EXERCISE DETAILS | Write out each record again exactly as it stands.

(Pixel coordinate grounding data)
__________________________________________________
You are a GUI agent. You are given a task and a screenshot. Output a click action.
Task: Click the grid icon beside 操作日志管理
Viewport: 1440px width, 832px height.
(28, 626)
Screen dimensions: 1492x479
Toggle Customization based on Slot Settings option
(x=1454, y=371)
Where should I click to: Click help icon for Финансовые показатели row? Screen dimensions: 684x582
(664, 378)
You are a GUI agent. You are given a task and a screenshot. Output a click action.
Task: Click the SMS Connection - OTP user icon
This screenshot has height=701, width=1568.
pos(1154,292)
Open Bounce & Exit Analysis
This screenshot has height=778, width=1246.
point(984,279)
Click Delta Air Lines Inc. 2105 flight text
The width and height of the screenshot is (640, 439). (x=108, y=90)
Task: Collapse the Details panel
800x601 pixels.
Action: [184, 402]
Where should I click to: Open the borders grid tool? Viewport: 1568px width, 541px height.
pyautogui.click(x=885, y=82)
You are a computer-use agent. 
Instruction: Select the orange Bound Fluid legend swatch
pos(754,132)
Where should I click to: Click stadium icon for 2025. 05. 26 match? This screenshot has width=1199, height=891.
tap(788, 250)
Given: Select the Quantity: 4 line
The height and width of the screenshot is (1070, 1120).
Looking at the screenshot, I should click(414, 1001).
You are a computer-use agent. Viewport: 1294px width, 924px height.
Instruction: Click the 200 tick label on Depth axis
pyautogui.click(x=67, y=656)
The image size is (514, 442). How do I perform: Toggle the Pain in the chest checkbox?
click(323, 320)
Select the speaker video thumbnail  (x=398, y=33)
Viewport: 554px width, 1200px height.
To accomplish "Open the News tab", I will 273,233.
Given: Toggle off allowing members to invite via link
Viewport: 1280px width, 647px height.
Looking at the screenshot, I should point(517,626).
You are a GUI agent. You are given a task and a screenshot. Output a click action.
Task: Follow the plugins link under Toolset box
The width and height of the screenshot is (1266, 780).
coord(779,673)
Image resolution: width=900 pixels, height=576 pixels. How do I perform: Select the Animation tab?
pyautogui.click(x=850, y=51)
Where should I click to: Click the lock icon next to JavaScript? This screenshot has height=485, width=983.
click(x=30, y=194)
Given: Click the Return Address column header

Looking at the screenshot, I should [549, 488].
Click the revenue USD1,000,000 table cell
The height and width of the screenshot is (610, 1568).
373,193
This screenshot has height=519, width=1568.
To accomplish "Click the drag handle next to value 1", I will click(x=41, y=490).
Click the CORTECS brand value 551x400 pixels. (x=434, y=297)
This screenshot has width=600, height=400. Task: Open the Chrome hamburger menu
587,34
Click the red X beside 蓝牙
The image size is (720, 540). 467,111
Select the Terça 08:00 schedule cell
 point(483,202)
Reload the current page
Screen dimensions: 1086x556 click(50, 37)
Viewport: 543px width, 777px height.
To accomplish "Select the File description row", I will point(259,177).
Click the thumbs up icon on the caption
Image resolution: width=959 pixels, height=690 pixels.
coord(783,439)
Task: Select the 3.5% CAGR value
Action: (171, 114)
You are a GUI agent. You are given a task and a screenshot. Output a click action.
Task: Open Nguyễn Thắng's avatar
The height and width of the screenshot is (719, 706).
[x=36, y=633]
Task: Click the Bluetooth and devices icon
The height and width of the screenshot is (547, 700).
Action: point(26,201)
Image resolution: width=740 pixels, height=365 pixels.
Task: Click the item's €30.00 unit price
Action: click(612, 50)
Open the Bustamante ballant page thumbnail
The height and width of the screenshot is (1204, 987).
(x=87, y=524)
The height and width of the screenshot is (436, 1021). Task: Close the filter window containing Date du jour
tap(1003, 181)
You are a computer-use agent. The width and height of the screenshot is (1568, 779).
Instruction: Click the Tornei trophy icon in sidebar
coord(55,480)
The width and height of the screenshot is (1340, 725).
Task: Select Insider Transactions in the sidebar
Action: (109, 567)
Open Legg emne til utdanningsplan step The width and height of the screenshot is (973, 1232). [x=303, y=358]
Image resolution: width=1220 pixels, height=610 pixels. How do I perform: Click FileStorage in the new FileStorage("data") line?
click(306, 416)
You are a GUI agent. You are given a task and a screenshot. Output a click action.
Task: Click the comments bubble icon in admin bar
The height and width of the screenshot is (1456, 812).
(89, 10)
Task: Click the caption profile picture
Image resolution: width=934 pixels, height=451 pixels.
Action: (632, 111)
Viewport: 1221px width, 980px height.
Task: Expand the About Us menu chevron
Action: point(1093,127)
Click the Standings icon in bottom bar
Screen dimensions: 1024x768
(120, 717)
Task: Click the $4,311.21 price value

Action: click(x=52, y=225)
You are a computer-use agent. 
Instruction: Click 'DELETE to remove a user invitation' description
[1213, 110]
__________________________________________________
SOLUTION TO THIS TASK |
You are a GUI agent. You are given a task and a screenshot. Output a click action.
Task: Click the grid icon beside 操作日志管理
Viewport: 1440px width, 832px height.
(28, 626)
Screen dimensions: 1492x479
Toggle Customization based on Slot Settings option
(x=1454, y=371)
Where should I click to: Click help icon for Финансовые показатели row? Screen dimensions: 684x582
(664, 378)
You are a GUI agent. You are given a task and a screenshot. Output a click action.
Task: Click the SMS Connection - OTP user icon
This screenshot has height=701, width=1568.
pos(1154,292)
Open Bounce & Exit Analysis
This screenshot has height=778, width=1246.
point(984,279)
Click Delta Air Lines Inc. 2105 flight text
The width and height of the screenshot is (640, 439). (x=108, y=90)
Task: Collapse the Details panel
800x601 pixels.
Action: [184, 402]
Where should I click to: Open the borders grid tool? Viewport: 1568px width, 541px height.
pyautogui.click(x=885, y=82)
You are a computer-use agent. 
Instruction: Select the orange Bound Fluid legend swatch
pos(754,132)
Where should I click to: Click stadium icon for 2025. 05. 26 match? This screenshot has width=1199, height=891.
tap(788, 250)
Given: Select the Quantity: 4 line
The height and width of the screenshot is (1070, 1120).
Looking at the screenshot, I should click(414, 1001).
You are a computer-use agent. Viewport: 1294px width, 924px height.
Instruction: Click the 200 tick label on Depth axis
pyautogui.click(x=67, y=656)
The image size is (514, 442). How do I perform: Toggle the Pain in the chest checkbox?
click(323, 320)
Select the speaker video thumbnail  (x=398, y=33)
Viewport: 554px width, 1200px height.
To accomplish "Open the News tab", I will 273,233.
Given: Toggle off allowing members to invite via link
Viewport: 1280px width, 647px height.
Looking at the screenshot, I should point(517,626).
You are a GUI agent. You are given a task and a screenshot. Output a click action.
Task: Follow the plugins link under Toolset box
The width and height of the screenshot is (1266, 780).
coord(779,673)
Image resolution: width=900 pixels, height=576 pixels. How do I perform: Select the Animation tab?
pyautogui.click(x=850, y=51)
Where should I click to: Click the lock icon next to JavaScript? This screenshot has height=485, width=983.
click(x=30, y=194)
Given: Click the Return Address column header

Looking at the screenshot, I should [549, 488].
Click the revenue USD1,000,000 table cell
The height and width of the screenshot is (610, 1568).
373,193
This screenshot has height=519, width=1568.
To accomplish "Click the drag handle next to value 1", I will click(x=41, y=490).
Click the CORTECS brand value 551x400 pixels. (x=434, y=297)
This screenshot has width=600, height=400. Task: Open the Chrome hamburger menu
587,34
Click the red X beside 蓝牙
The image size is (720, 540). 467,111
Select the Terça 08:00 schedule cell
 point(483,202)
Reload the current page
Screen dimensions: 1086x556 click(50, 37)
Viewport: 543px width, 777px height.
To accomplish "Select the File description row", I will point(259,177).
Click the thumbs up icon on the caption
Image resolution: width=959 pixels, height=690 pixels.
coord(783,439)
Task: Select the 3.5% CAGR value
Action: (171, 114)
You are a GUI agent. You are given a task and a screenshot. Output a click action.
Task: Open Nguyễn Thắng's avatar
The height and width of the screenshot is (719, 706).
[x=36, y=633]
Task: Click the Bluetooth and devices icon
The height and width of the screenshot is (547, 700).
Action: point(26,201)
Image resolution: width=740 pixels, height=365 pixels.
Task: Click the item's €30.00 unit price
Action: click(612, 50)
Open the Bustamante ballant page thumbnail
The height and width of the screenshot is (1204, 987).
(x=87, y=524)
The height and width of the screenshot is (436, 1021). Task: Close the filter window containing Date du jour
tap(1003, 181)
You are a computer-use agent. The width and height of the screenshot is (1568, 779).
Instruction: Click the Tornei trophy icon in sidebar
coord(55,480)
The width and height of the screenshot is (1340, 725).
Task: Select Insider Transactions in the sidebar
Action: (109, 567)
Open Legg emne til utdanningsplan step The width and height of the screenshot is (973, 1232). [x=303, y=358]
Image resolution: width=1220 pixels, height=610 pixels. How do I perform: Click FileStorage in the new FileStorage("data") line?
click(306, 416)
You are a GUI agent. You are given a task and a screenshot. Output a click action.
Task: Click the comments bubble icon in admin bar
The height and width of the screenshot is (1456, 812).
(89, 10)
Task: Click the caption profile picture
Image resolution: width=934 pixels, height=451 pixels.
Action: (632, 111)
Viewport: 1221px width, 980px height.
Task: Expand the About Us menu chevron
Action: point(1093,127)
Click the Standings icon in bottom bar
Screen dimensions: 1024x768
(120, 717)
Task: Click the $4,311.21 price value

Action: click(x=52, y=225)
You are a computer-use agent. 
Instruction: Click 'DELETE to remove a user invitation' description
[1213, 110]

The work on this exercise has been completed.